== Segment start ==

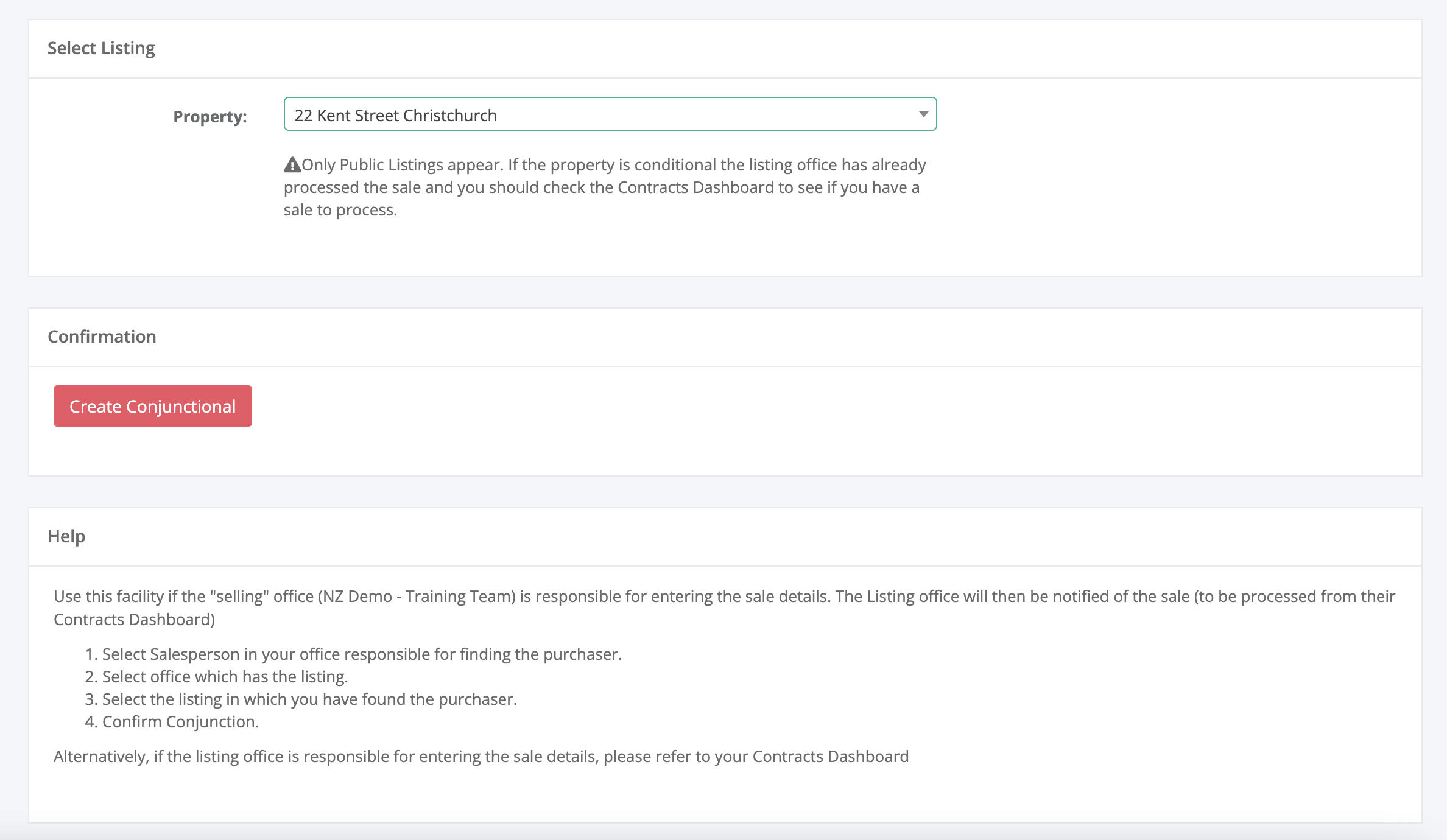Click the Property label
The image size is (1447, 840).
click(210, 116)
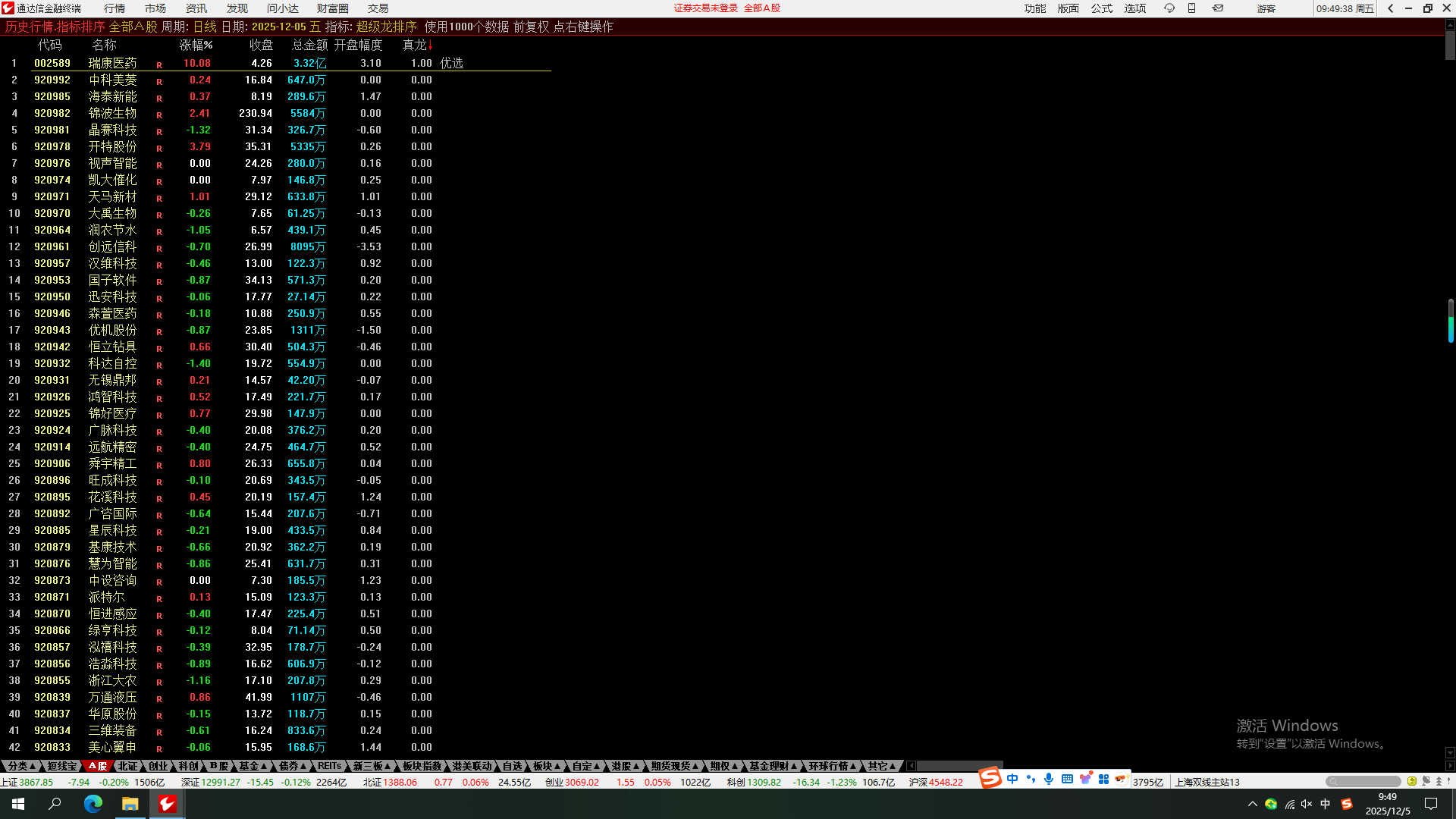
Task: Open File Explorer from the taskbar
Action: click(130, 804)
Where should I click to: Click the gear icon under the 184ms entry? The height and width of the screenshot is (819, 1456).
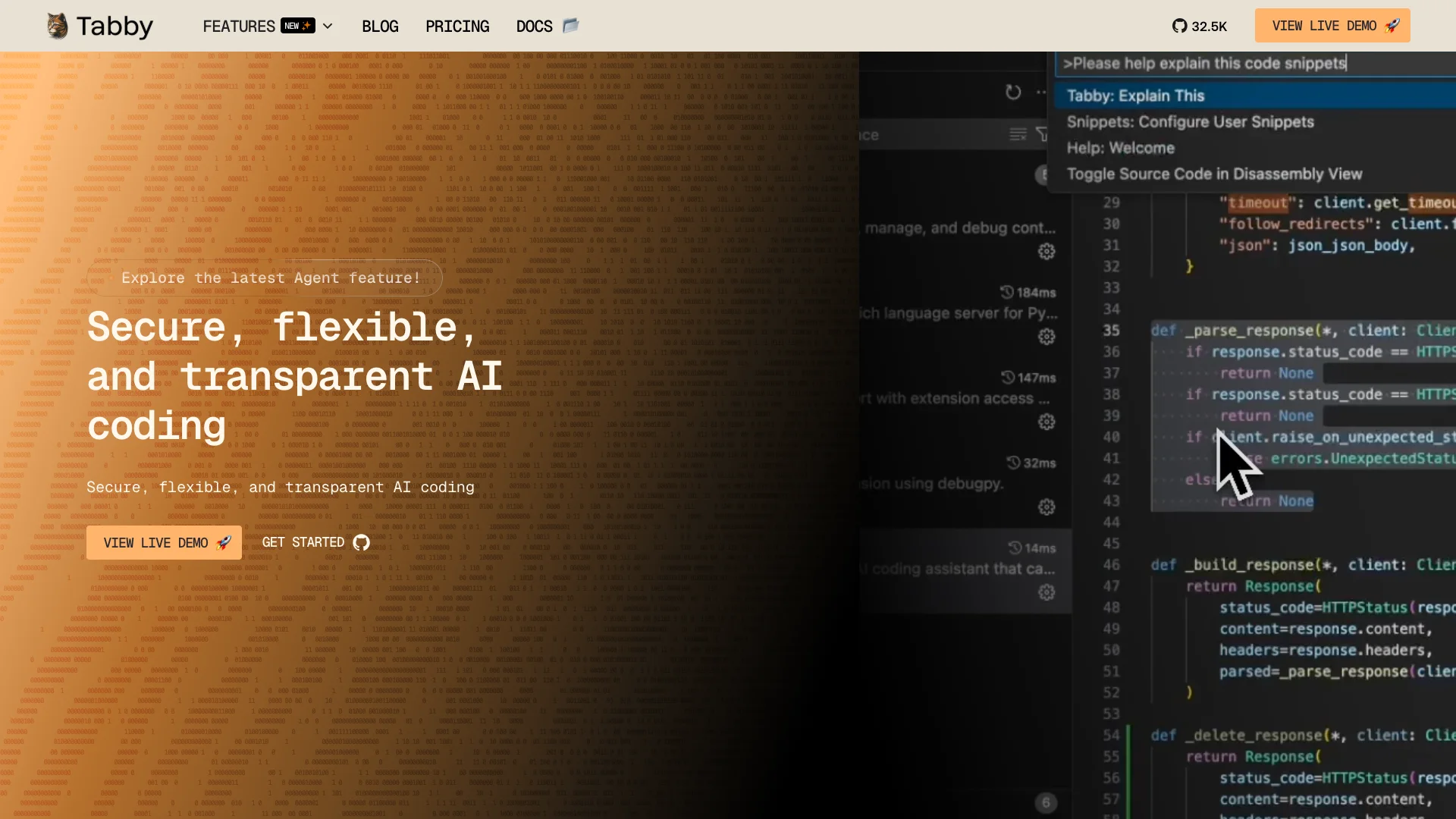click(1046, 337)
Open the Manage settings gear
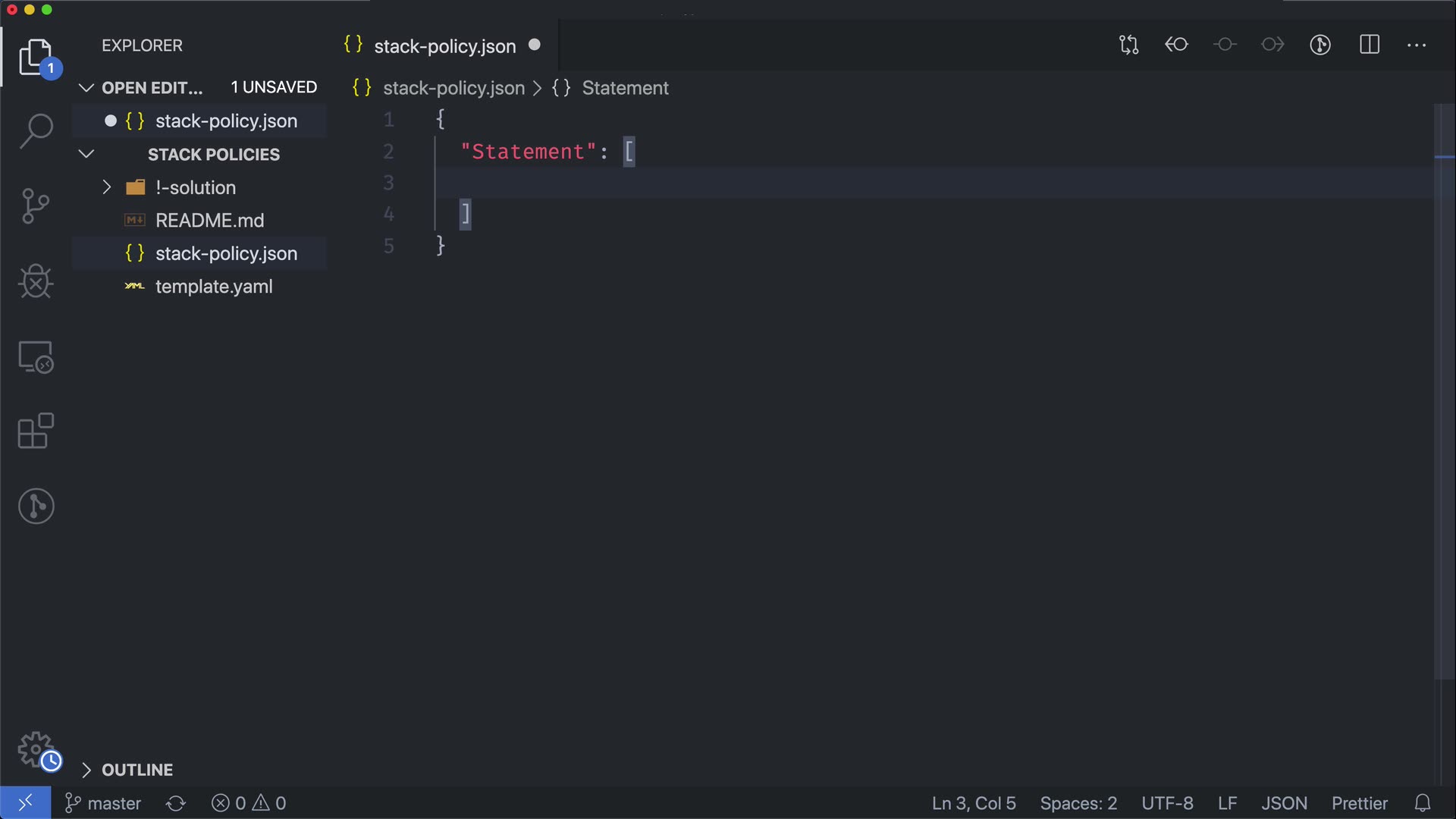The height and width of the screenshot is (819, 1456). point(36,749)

== Segment end ==

▸ **Description of the task**
Output, exactly and without pictures, the span of lines that starts at the line containing "Where should I" and ends at the last line above.

▸ **Written response**
Where should I click to: Click the gear icon under the 184ms entry? The height and width of the screenshot is (819, 1456).
click(1046, 337)
Open the Manage settings gear
The height and width of the screenshot is (819, 1456). point(36,749)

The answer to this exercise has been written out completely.